#### Prompt:
Extract each line from the rows below that contains the string "coordinates", copying the lines unchanged.

#### Items:

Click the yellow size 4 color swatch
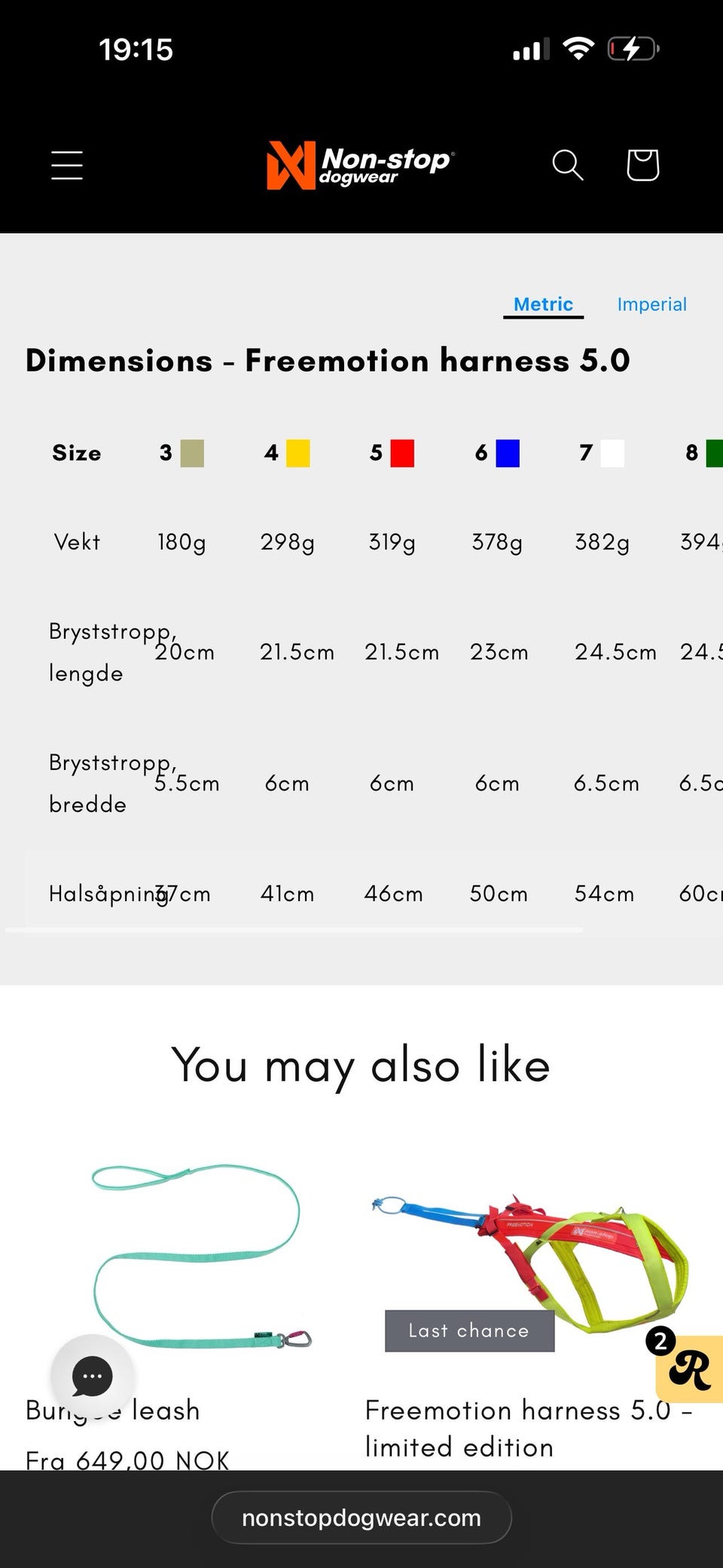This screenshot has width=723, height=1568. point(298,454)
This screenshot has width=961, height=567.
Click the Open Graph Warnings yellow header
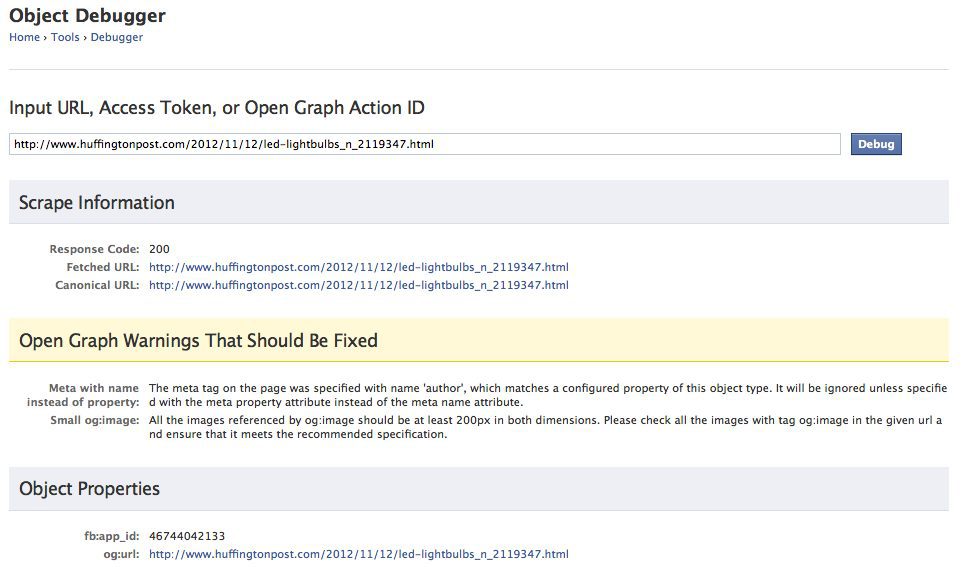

...

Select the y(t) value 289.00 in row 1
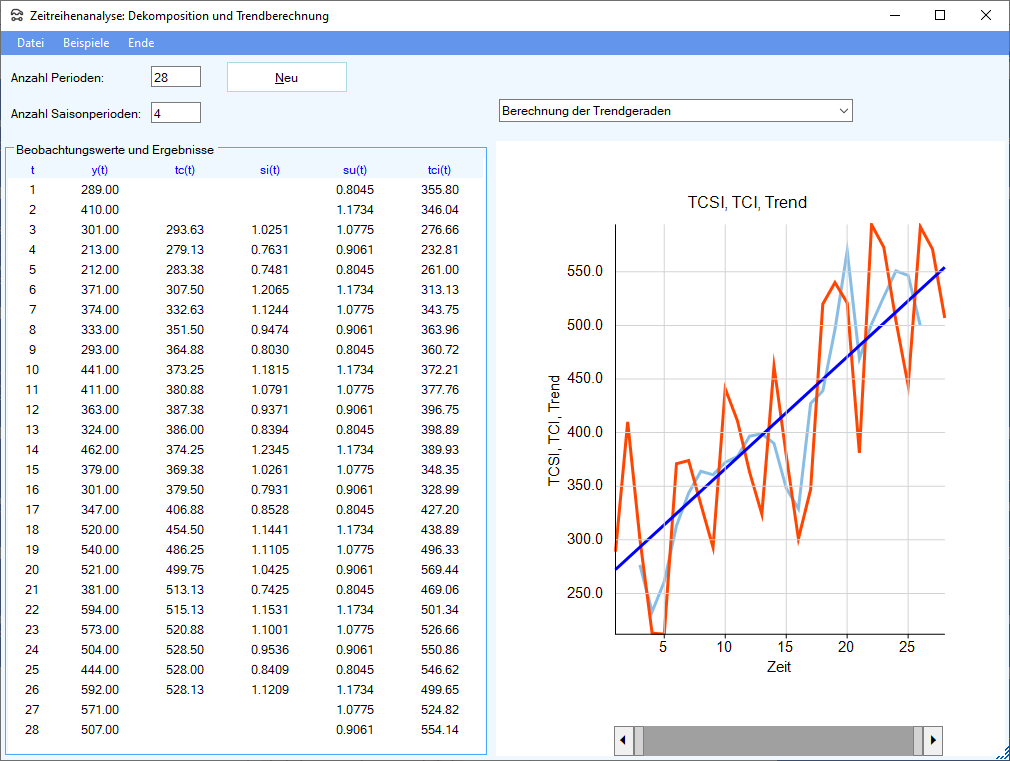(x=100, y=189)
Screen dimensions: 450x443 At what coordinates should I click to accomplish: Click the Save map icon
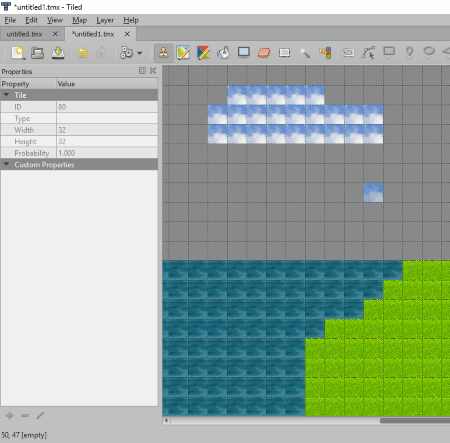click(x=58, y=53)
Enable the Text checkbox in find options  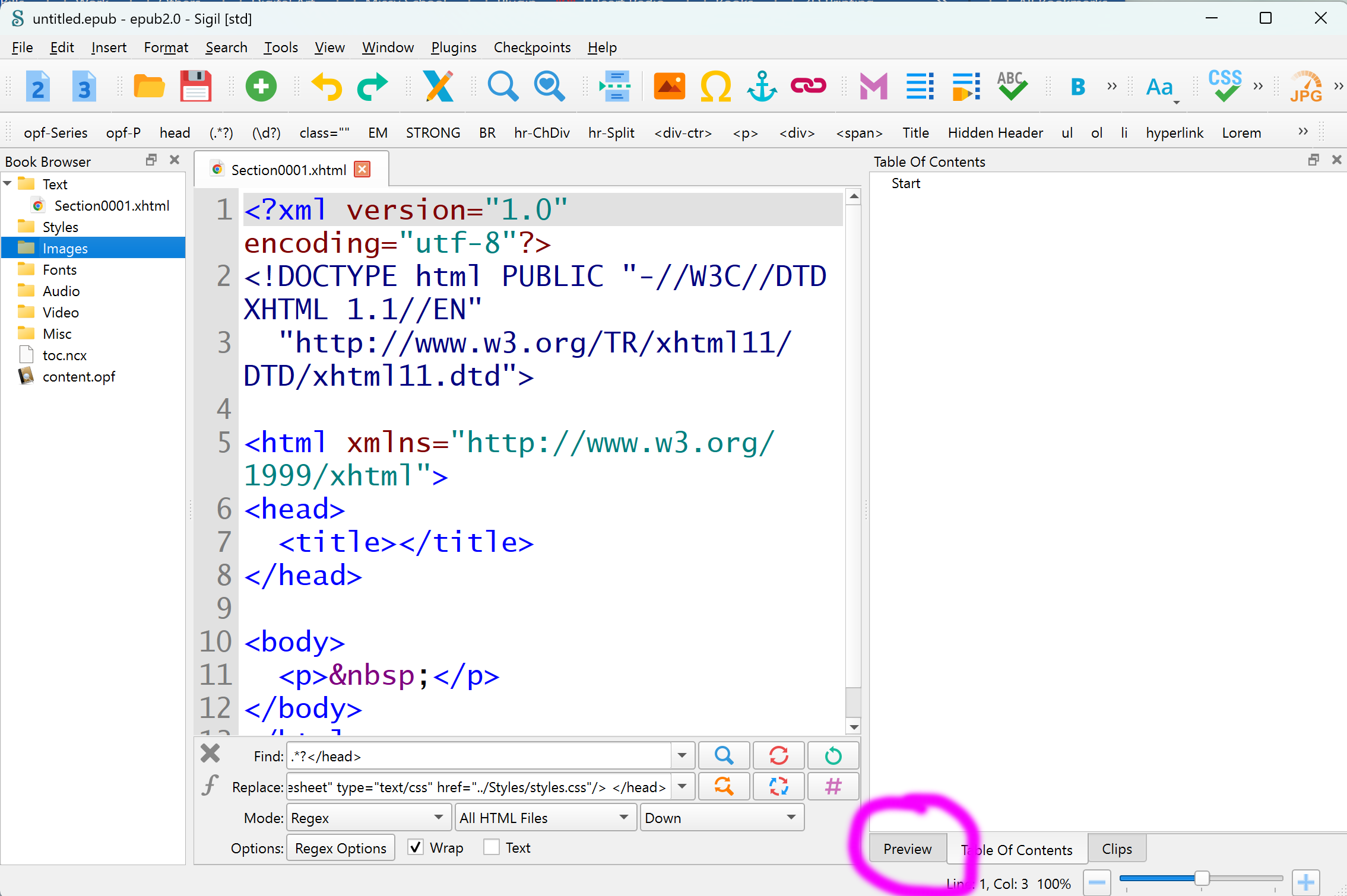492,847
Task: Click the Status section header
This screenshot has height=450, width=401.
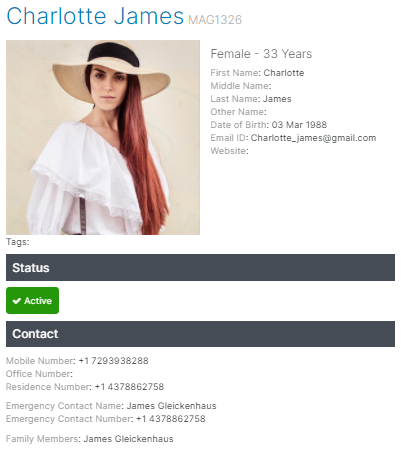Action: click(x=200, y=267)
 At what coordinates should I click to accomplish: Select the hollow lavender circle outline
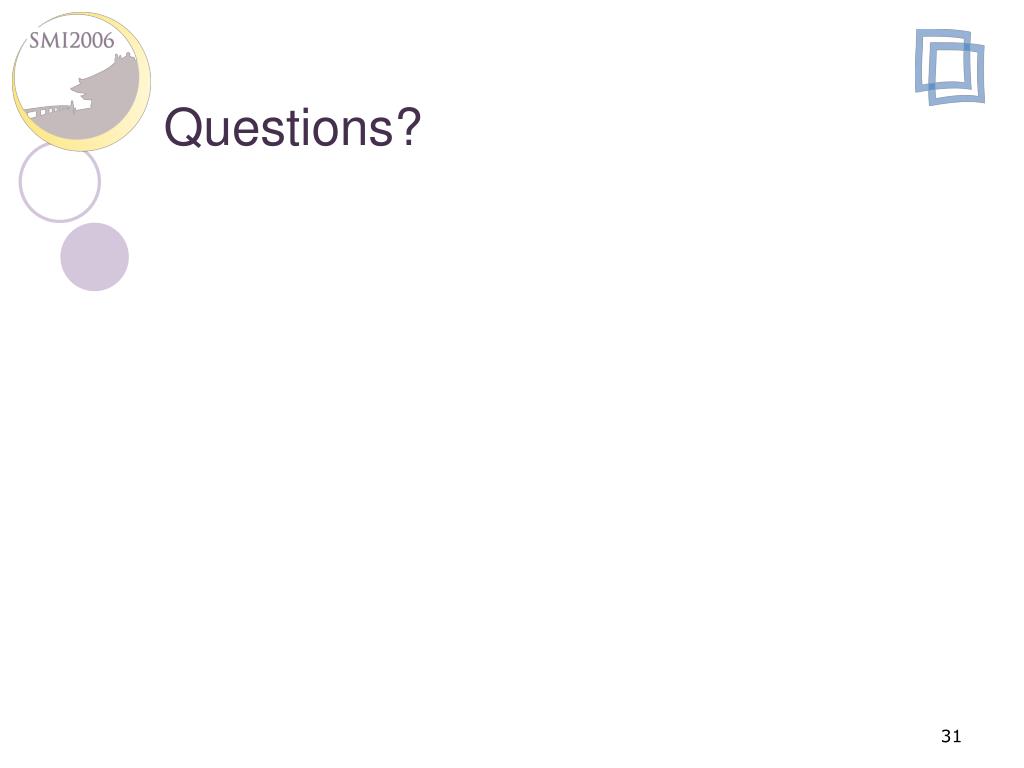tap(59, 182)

#### Solution for this task:
Screen dimensions: 450x443 At what coordinates should I click to accomplish: Click the Save map icon
 At what coordinates should I click to accomplish: Select the hollow lavender circle outline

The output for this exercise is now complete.